Maybe, your mind cooks up some fried chicken with that satisfying crunch filling your ears as the savory flavors overwhelm your taste buds and your teeth cut into the melt-in-your-mouth meat.
What about pizza? Cheesy, stuffed crust, at least four types of meat, ain’t-no-veggies-on-this-pie, mother-lovin’ pizza.
At this point, you might be thinking about all three, and which one you currently have the easiest access to get and fill your face. And let’s face it, all three of these are available at our fingertips these days with order and delivery apps on our phones.
I know because I love food too, so much food. I could make a list, but they already call it a cookbook.
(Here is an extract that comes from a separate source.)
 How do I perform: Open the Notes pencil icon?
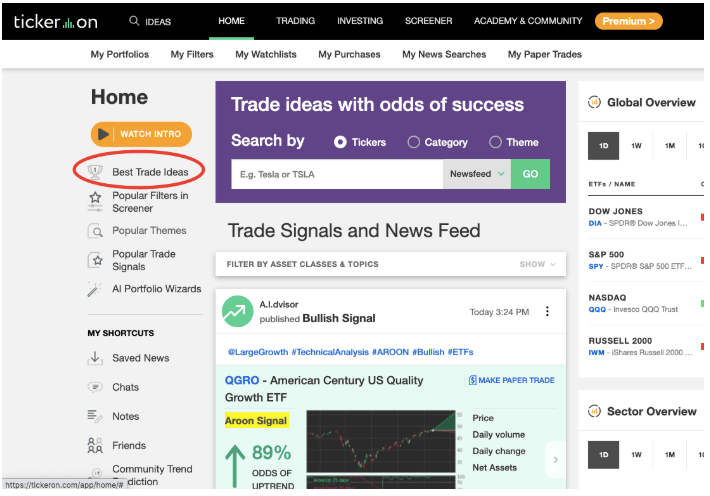tap(95, 416)
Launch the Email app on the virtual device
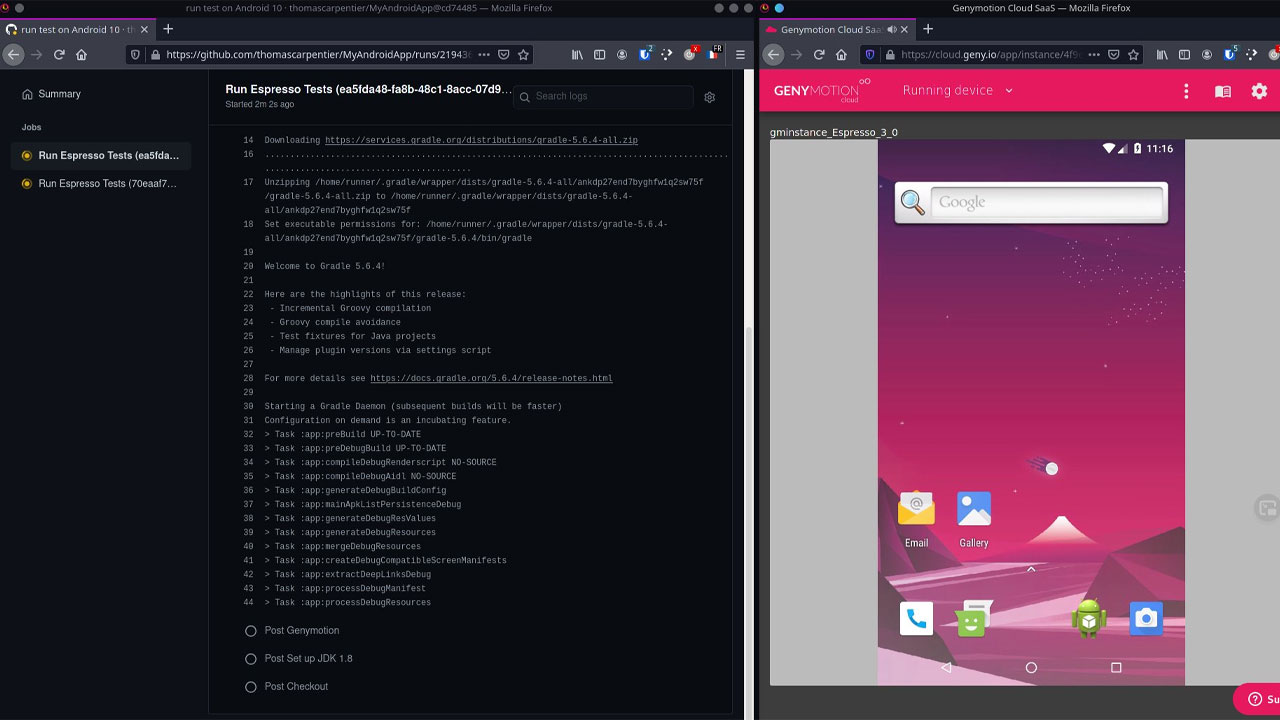The image size is (1280, 720). pyautogui.click(x=916, y=510)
The problem, for me, is that I don’t love the right foods. And, I don’t mean “right” in a cynical way, like “oh, the proverbial ‘they’ say to eat this and not that.” I’m talking scientifically, objectively what is healthy and what is not. I honestly mean that I just don’t eat enough healthy food. Period.
Sure, I justify my eating habits to myself. People who are health-conscious and workout consistently will provide themselves with a “cheat day,” a day where they allow themselves to eat what ever they want in whatever quantity they want. I do the opposite. I go on health benders, eating vast amounts of healthy foods. Sometimes I’ll even do it for a few days. I might think, “this isn’t so bad.” Then, the next time I’m out somewhere, I’ll “treat” myself to a doughnut or ice cream for all my hard work of eating healthy. I blink, and I’m off the wagon, consoling myself and licking my wounds by finding more “comfort foods.” as I reclaim my natural habitat, sinking further into my recliner, my feet raised, my head tilted back. Really, I’m just in a more convenient position to eat mindlessly as I stare at the television, watching someone else’s story, real or fictional.
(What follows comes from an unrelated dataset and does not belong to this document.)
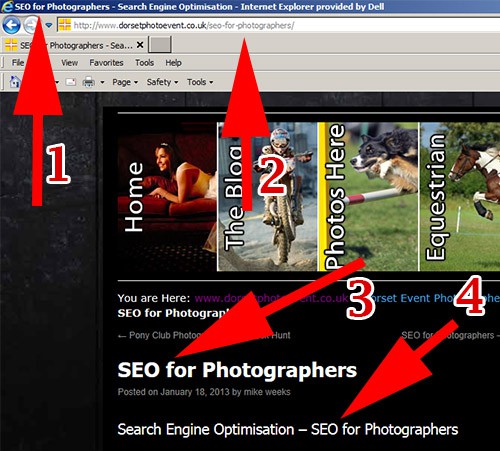500x451 pixels.
Task: Open the Tools command bar dropdown
Action: (x=200, y=82)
But, as with any good story, there has to be some conflict, some inciting incident which causes the main character to go on some sort of journey. The best stories have a mixture of external and internal conflicts. My own call to adventure was two-fold.
First, and foremost, my internal conflicts center between my love of food, my complacency, and my age. I’ve always been conscious about my weight, but I always told myself, “you have plenty of time to work out and get healthy.” I saw my friends do it. A friend I worked with, who’s about four years older than me, used to be quite heavyset, a full double-chin and a gut that hung over his belt and pant. Then one day he decided to make a change. I witnessed his transformation. He easily lost at least 100 lbs. Watching him do that, I always thought, “I’ve got time.”
Another friend, who always lived life to the excess, always joked, always played sports, basketball, tennis, golf, and yet always negated any healthy activity with unhealthy amounts of food and alcohol. The he died. Even after I went to his funeral, I still thought, “I will get to it.” I promised myself.
Well, now I am 27 years old. I’m two-and-a-half years away from 30. I am the same age as my co-worker was when he started losing weight and changing his lifestyle. And I am about five years away from being the same age as my friend who died of a heart attack.
And now to my second conflict, my external conflict, good ol’ society. Our “fast food nation” propagates the idea that healthy living is for the rich, healthy food is just too expensive for the average Dick and Jane, and healthy foods are not cool or sexy. Have you seen a Hardee’s commercial? What a ruse they have concocted that we, the smartest, most well-informed people living in human history, absolutely know better than to eat all that junk, yet we Americans are the fattest, most unhealthy people living in human history. My students and I were just discussion the importance of staying educated as a well-informed member of society. It’s time I not only utilize that knowledge but spread it too.
So, how do I intend to answer this call to adventure? I’ve got a few different methods. The first is this blog. I want to keep myself accountable. But I am also asking you, dear reader, to help me stay accountable on this journey. I plan to write updates multiple times a week, and, to stay motivated, a community of supporters can only help.
I, also, would like to start a weekly podcast talking about food and health, opening up about my past struggling with my addiction to food, which is what this really boils down to, as much as a part of me or my closest friends and family members may deny it.
My first goal is to complete a 10-day juice fast. Amanda and I juiced when we first got married, but, after watching a Netflix doc, “Fat, Sick, and Nearly Dead” I’ve been sold on trying it again. This time, ten days of no solid foods, just green juices morning, noon, and evening. Joe Cross, the “fat, sick, and nearly dead” guy, went on a 60-day juice fast. I’d like to think I can commit to that. But, I think smaller goals are the way to go at this point.
I’m calling today, September 14th, 2017, “Day Zero.” I will gather all my required materials, and begin juicing tomorrow. Please, join me as the time that I kept putting off year after year has finally arrived. I’m not dieting. This is not temporary. It’s going to take time, and it’s going to evolve into something I have no vision of yet. But I hope we can realize this metamorphosis together.